Wichtiger Hinweis:
Diese Website wird in älteren Versionen von Netscape ohne graphische Elemente dargestellt. Die Funktionalität der Website ist aber trotzdem gewährleistet. Wenn Sie diese Website regelmässig benutzen, empfehlen wir Ihnen, auf Ihrem Computer einen aktuellen Browser zu installieren.
Zurück zur Einstiegsseite Drucken
Grössere Schrift
 
 
Bundesgericht 
Tribunal fédéral 
Tribunale federale 
Tribunal federal 
 
 
 
 
5A_694/2022  
 
 
Urteil vom 23. Januar 2023  
 
II. zivilrechtliche Abteilung  
 
Besetzung 
Bundesrichter Herrmann, Präsident, 
Bundesrichter von Werdt, 
nebenamtliche Bundesrichterin Reiter, 
Gerichtsschreiber Sieber. 
 
Verfahrensbeteiligte 
A.A.________, 
vertreten durch Fürsprecher Ismet Bardakci, 
Beschwerdeführer, 
 
gegen  
 
Obergericht des Kantons Bern, 2. Zivilkammer, 
Hochschulstrasse 17, 3012 Bern, 
Beschwerdegegner. 
 
Gegenstand 
unentgeltliche Rechtspflege (Revision Ehescheidung), 
 
Beschwerde gegen den Entscheid des Obergerichts des Kantons Bern, 2. Zivilkammer, vom 11. August 2022 
(ZK 22 131). 
 
 
Sachverhalt:  
 
A.  
 
A.a. B.A.________ und A.A.________ wurden mit Entscheid des Regionalgerichts Emmental-Oberaargau vom 22. Juni 2017 auf Basis eines gemeinsamen Scheidungsbegehrens mit umfassender Einigung geschieden.  
 
A.b. Am 1. Februar 2020 ersuchte B.A.________ um revisionsweise Abänderung des Scheidungsurteils und verlangte die Verurteilung von A.A.________ zur Zahlung von mindestens Fr. 50'000.-- aus Güterrecht. Sie machte im Wesentlichen geltend, sie habe nachträglich erfahren, dass A.A.________ über Bankguthaben und Liegenschaften in der Türkei verfüge, die Errungenschaft darstellen würden und die bei der güterrechtlichen Auseinandersetzung im Rahmen des Scheidungsverfahrens nicht berücksichtigt worden und nun noch zu teilen seien. A.A.________ widersetzte sich dieser Forderung, indem er vortrug, das behauptete Vermögen gehöre nicht ihm, sondern seinem Bruder.

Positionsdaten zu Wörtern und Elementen
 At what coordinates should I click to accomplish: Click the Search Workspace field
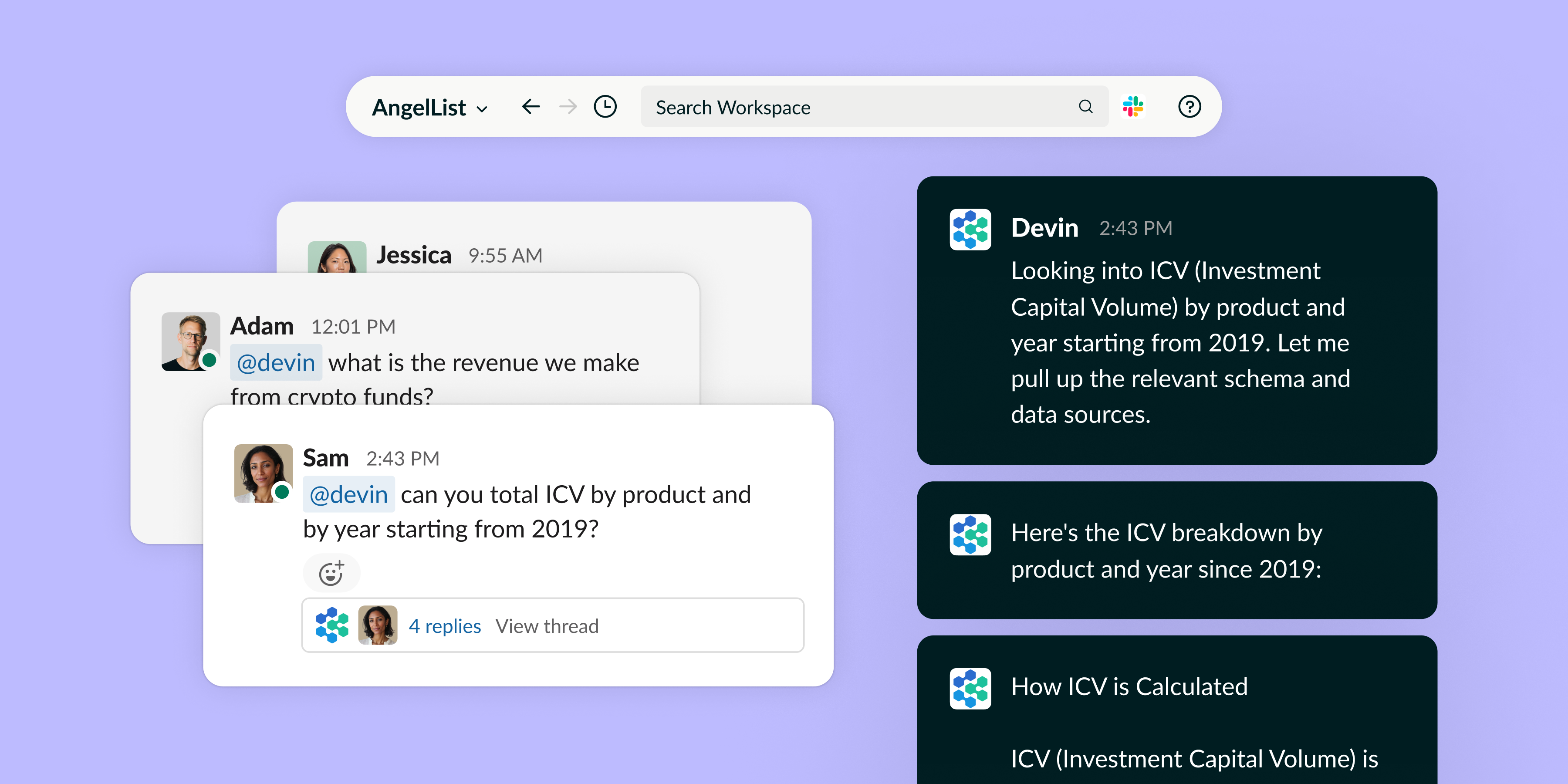point(874,107)
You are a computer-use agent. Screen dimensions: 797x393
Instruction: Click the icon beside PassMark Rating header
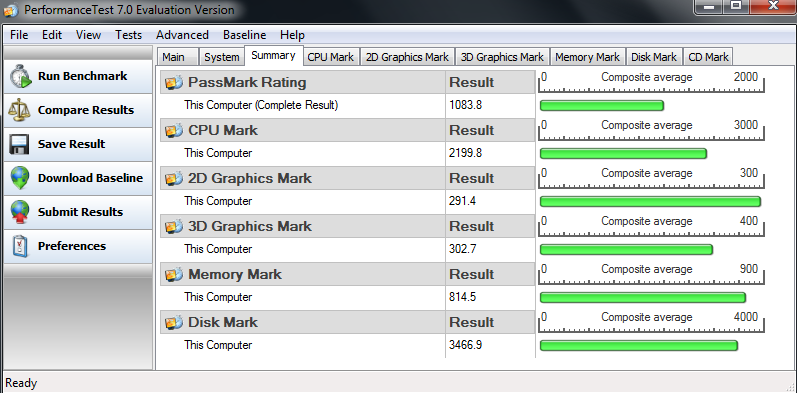[174, 82]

ZU ERLEDIGEN
a. Fasse das Bundesgerichtsurteil in zwei Sätzen zusammen.
b. Nenne alle Personen, die im Bundesgerichtsurteil unter „Besetzung“ aufgeführt sind, jeweils mit ihrer Funktion.
Die Datensätze haben mit dem Text nichts zu tun.

DIE ANTWORTEN
a. Das Bundesgericht, II. zivilrechtliche Abteilung, entschied am 23. Januar 2023 über eine Beschwerde von A.A.________ gegen das Obergericht des Kantons Bern, bei der es um unentgeltliche Rechtspflege in einem Revisionsverfahren zu seiner Ehescheidung geht. B.A.________, von der er 2017 geschieden worden war, verlangte 2020 die Abänderung des Scheidungsurteils und mindestens Fr. 50'000.-- aus Güterrecht, weil er Bankguthaben und Liegenschaften in der Türkei habe, was er mit dem Einwand bestritt, das Vermögen gehöre seinem Bruder.

b.
- Herrmann, Bundesrichter, Präsident
- von Werdt, Bundesrichter
- Reiter, nebenamtliche Bundesrichterin
- Sieber, Gerichtsschreiber